The Honda Sport Award has been presented annually by the CWSA for the past 40 years to the top women athletes in 12 NCAA- sanctioned sports and signifies “the best of the best in collegiate athletics”. The winner of the sport award becomes a finalist for the Collegiate Woman Athlete of the Year and the prestigious 2016 Honda Cup which will be presented on a live telecast on CBS Sports Network on June 27, 2016, in the Founders’ Room at the Galen Center on the campus of the University of Southern California in downtown Los, Angeles.
The nominees were chosen by a panel of coaches representing the United States Track & Field and Cross Country Coaches Association (USTFCCCA). The Honda Sport award winner for track & field will be announced this week after voting by administrators from over 1,000 NCAA member schools. Each NCAA member institution has a vote.
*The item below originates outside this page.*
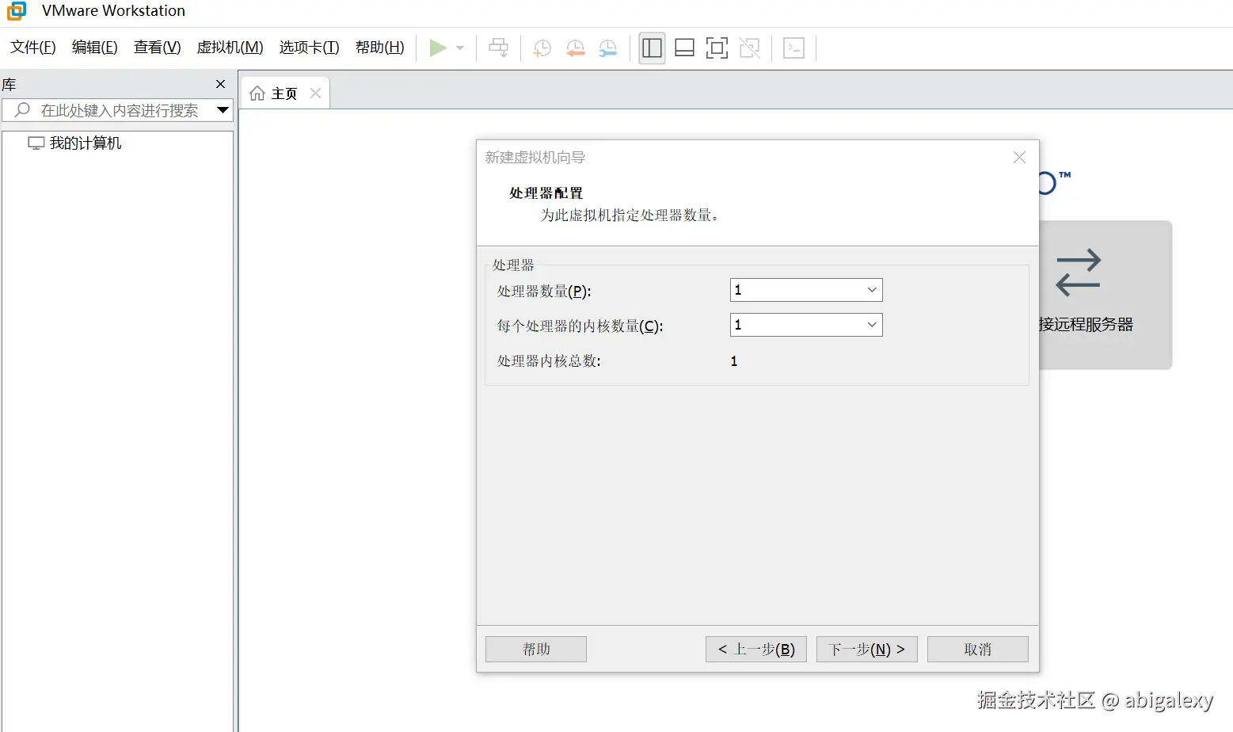1233x732 pixels.
Task: Enter full screen mode
Action: click(x=717, y=48)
Okolo, a senior from Carrollton, Texas, proved herself to be the most outstanding woman at 400 meters throughout the collegiate track & field season. It can also be argued that Okolo is the top woman at that distance outdoors in collegiate history. During the LSU Alumni Invitational in April, Okolo lowered her own collegiate record to 49.71 and became the first woman to ever post a sub-50 second time in collegiate history. At NCAAs in Eugene, Oregon, Okolo captured her second outdoor quarter-mile title in three years (she also won the indoor crown this year) and led the Longhorns’ to a 4x400 relay title thanks to an incredible effort that saw her overtake two teams in the final 100 meters and overcome a two-second deficit when she got the baton on the anchor leg.
Orji, a sophomore from Mount Olive, New Jersey, had an outdoor season to remember. Over the span of two weeks in the postseason, Orji broke the collegiate record in the triple jump at the East Prelims with a leap of 14.29m (46-10.75) and then increased that standard at the NCAA meet in Eugene, Oregon, to 14.53 meters (47-8) - which also broke the overall American record. Throughout the indoor season Orji shined as well, winning her second of three career NCAA titles (she also won the outdoor title as a freshman last year) and placing fourth at the IAAF World Indoor Championships in Portland, Oregon.
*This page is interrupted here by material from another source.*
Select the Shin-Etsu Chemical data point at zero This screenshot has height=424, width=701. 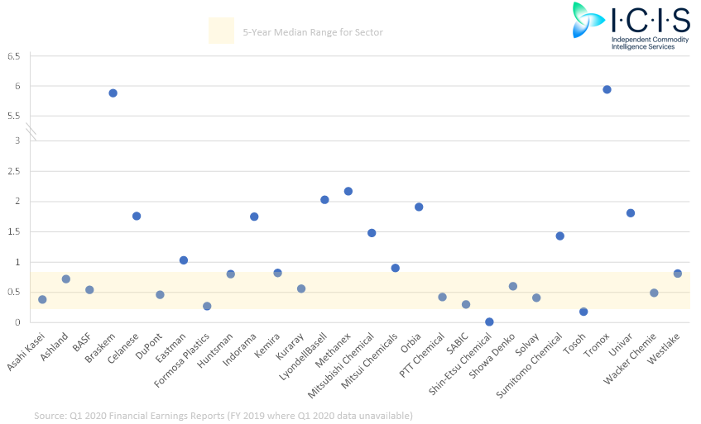(489, 322)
Saunders, a sophomore from Charleston, South Carolina, is the indoor and outdoor collegiate record holder in the shot put and the outdoor NCAA champion. The sophomore established the indoor mark of 19.23 meters (63-1¼) early in 2016, but waited until the final meet of the outdoor season to leave her mark that record book. On her fifth attempt at the NCAA Championships in Eugene, Oregon, Saunders launched the shot 19.33 meters (63-5) to shatter Meg Ritchie’s 33-year-old record.
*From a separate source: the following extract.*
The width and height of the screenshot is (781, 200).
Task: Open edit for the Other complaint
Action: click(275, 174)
Williams, a junior from Marietta, Georgia, is the premier combined-event athlete in the nation after winning both the indoor pentathlon and the outdoor heptathlon this season. Indoors, she won her third consecutive pentathlon title and raised her own collegiate record to 4703 points. Then outdoors, she rallied past the defending heptathlon champ in the final event for the heptathlon crown, becoming the first woman in NCAA Championships history to score more than 6,200 points in two different seasons. In March, Williams shined on the world stage as she placed sixth in the pentathlon at the IAAF World Indoor Championships in Portland, Oregon.
The CWSA, celebrating its 40th year, has honored the nation’s top NCAA women athletes recognizing superior athletic skills, leadership, academic excellence and eagerness to participate in community service. Since commencing its sponsorship in 1986, Honda has provided more than $3.0 million in institutional grants to the universities of the award winners and nominees to support women’s athletics programs at the institutions.